Da ist sie wieder, die Jahreszeit, in der man abends vor die Tür gehen und Flora und Fauna fotografieren kann: Die Tage werden länger, warmer Wind streicht übers Gesicht und das Sonnenlicht bescheint drollige Tiere. So auch diesen Reiher - dem ich so lange unrecht getan habe.
Normalerweise läuft ein Spaziergang an der Nuthe so ab: Ich halte nach dem Eisvogel oder anderen bisher unfotografierten Fabelwesen Ausschau, erblicke ungefähr vierundneunzig Reiher, denke halb gelangweilt "Die hab ich schon" und ziehe weiter, den Eisvögeln und Fabelwesen entgegen.
Dieses Mal aber blieb ich ein Weilchen stehen, weil ein Reiher offenbar kurz davor war, wegzufliegen. Das erkennt man ganz gut an seiner Haltung: Bei der Fischjagd fixiert er unablässig mit nach unten gerichtetem Kopf das Wasser, um schnell mit dem Schnabel hineinstoßen zu können. Fühlt er sich jedoch gestört, richtet er sich auf, schüttelt kurz einen Ruck durch seinen Körper und fliegt dann davon.
Hier war er gerade in der Aufrichtephase, deshalb hielt ich drauf. Er breitete die Flügel aus und hopste direkt ins Wasser - weiß der Reiher warum. Dort schwang er die Schwingen, erhob sich aus den Fluten, kämpfte etwas mit den Windböen und ließ sich dann wieder auf eben dem Ast nieder, auf dem ich ihn zu Beginn erblickt habe.
Übrigens, Nerdtalk: Wenn das Licht weggeht und man mit einer größeren Brennweite fotografiert, steht man ja gerne mal vor dem Problem, dass die kurzen Verschlusszeiten (Faustregel: Verschlusszeit < 1/Brennweite) auch bei Offenblende zu dunkle Bilder produzieren. Was tun? Meine Heransgehensweise:
- bei langsamen Motiven etwas Vertrauen zum Bildstabilisator entwickeln und Verschlusszeiten verlängern
- Auto-ISO nutzen, dabei aber je nach Kameramodell auf die Obergrenze achten (ich stelle maximal 6400 ein) - sonst rauscht's zu sehr
- wenn Auto-ISO ein: Über die Belichtungskorrektur ein bis zwei Stufen dunkler belichten, dann in der Nachbearbeitung aufhellen (wenn RAW)

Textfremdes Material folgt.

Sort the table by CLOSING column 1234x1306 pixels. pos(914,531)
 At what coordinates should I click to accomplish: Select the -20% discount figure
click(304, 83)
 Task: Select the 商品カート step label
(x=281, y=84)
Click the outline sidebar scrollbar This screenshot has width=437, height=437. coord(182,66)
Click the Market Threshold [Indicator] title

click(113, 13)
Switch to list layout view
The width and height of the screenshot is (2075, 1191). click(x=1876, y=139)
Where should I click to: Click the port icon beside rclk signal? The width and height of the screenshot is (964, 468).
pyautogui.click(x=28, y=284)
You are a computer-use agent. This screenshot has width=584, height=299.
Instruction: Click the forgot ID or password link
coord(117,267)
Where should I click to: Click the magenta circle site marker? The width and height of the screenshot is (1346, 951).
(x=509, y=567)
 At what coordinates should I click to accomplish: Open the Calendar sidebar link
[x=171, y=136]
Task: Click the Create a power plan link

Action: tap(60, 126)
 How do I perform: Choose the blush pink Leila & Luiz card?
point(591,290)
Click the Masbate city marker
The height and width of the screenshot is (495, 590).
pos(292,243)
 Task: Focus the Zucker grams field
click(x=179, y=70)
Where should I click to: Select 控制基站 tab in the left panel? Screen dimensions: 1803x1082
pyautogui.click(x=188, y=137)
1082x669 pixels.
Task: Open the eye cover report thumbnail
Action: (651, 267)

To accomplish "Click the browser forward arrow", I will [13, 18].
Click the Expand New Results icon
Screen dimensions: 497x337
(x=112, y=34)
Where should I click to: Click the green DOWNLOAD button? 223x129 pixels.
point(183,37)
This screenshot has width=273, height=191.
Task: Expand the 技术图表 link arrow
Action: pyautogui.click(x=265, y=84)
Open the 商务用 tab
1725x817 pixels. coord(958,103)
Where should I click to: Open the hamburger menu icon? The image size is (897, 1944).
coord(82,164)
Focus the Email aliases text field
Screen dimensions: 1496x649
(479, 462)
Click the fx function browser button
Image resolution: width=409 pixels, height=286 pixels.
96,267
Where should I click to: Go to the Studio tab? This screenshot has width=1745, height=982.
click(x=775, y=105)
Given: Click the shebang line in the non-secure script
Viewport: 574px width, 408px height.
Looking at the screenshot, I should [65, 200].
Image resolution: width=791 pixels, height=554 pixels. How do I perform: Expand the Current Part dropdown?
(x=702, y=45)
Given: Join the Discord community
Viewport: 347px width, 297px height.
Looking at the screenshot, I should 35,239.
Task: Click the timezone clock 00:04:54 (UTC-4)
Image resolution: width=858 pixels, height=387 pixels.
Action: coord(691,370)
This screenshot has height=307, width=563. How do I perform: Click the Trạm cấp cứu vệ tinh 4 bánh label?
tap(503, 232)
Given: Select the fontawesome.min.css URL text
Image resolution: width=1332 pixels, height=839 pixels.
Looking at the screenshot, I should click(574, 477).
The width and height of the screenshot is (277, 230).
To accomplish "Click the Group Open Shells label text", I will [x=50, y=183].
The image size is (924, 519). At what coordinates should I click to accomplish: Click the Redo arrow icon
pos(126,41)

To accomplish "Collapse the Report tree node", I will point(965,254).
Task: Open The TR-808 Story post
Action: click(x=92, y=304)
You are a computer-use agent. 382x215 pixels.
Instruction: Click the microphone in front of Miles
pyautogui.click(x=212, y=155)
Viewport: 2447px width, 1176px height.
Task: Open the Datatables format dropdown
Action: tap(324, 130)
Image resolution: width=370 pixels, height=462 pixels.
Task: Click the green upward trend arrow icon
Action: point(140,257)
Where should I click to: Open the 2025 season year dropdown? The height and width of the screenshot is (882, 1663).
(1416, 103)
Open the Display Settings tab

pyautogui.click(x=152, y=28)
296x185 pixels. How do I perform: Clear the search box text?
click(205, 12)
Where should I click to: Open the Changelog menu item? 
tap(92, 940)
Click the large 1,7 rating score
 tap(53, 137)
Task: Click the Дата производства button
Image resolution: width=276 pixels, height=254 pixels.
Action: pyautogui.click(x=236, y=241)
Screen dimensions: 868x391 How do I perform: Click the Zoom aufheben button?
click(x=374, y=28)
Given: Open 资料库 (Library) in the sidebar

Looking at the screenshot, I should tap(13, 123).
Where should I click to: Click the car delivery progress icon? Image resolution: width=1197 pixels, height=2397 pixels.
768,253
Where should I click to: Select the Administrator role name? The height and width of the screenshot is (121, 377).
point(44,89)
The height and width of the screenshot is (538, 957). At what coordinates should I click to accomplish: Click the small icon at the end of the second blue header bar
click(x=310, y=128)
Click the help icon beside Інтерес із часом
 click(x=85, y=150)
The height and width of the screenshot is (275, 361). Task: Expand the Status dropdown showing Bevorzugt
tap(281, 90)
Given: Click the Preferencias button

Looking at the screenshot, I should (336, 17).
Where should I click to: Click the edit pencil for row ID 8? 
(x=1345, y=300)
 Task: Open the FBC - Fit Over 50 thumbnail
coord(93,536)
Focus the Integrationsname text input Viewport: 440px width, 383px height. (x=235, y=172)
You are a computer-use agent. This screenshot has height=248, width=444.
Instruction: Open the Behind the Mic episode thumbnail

- wenn Auto-ISO und/oder Programmautomatiken aktiviert sind, darauf achten, nicht mit der Matrixmessung, sondern mit der Spotmessung zu arbeiten, der Spot sollte das gewählte Fokusmessfeld sein
Und noch ein Tipp: Auch wenn das Licht bei niedriger ISO und Offenblende noch ausreicht, lohnen sich diese Schritte, um die Blende etwas zu schließen, da der Auto-Fokus bei der Offenblende manchmal ungenau arbeitet. Und da beginnt dann das Abwägen: Mehr Schärfe, mehr Rauschen? Oder weniger Rauschen, dafür manchmal Fehlfokus?
So probiert es sich prima durch die Stunden der beginnenden Finsternis. Aber das ist ja das Schöne an der Jahreszeit: Ein Motiv, das heute um 19:02 Uhr zu dunkel gerät, wird in zwei Wochen von ganz allein hell genug sein.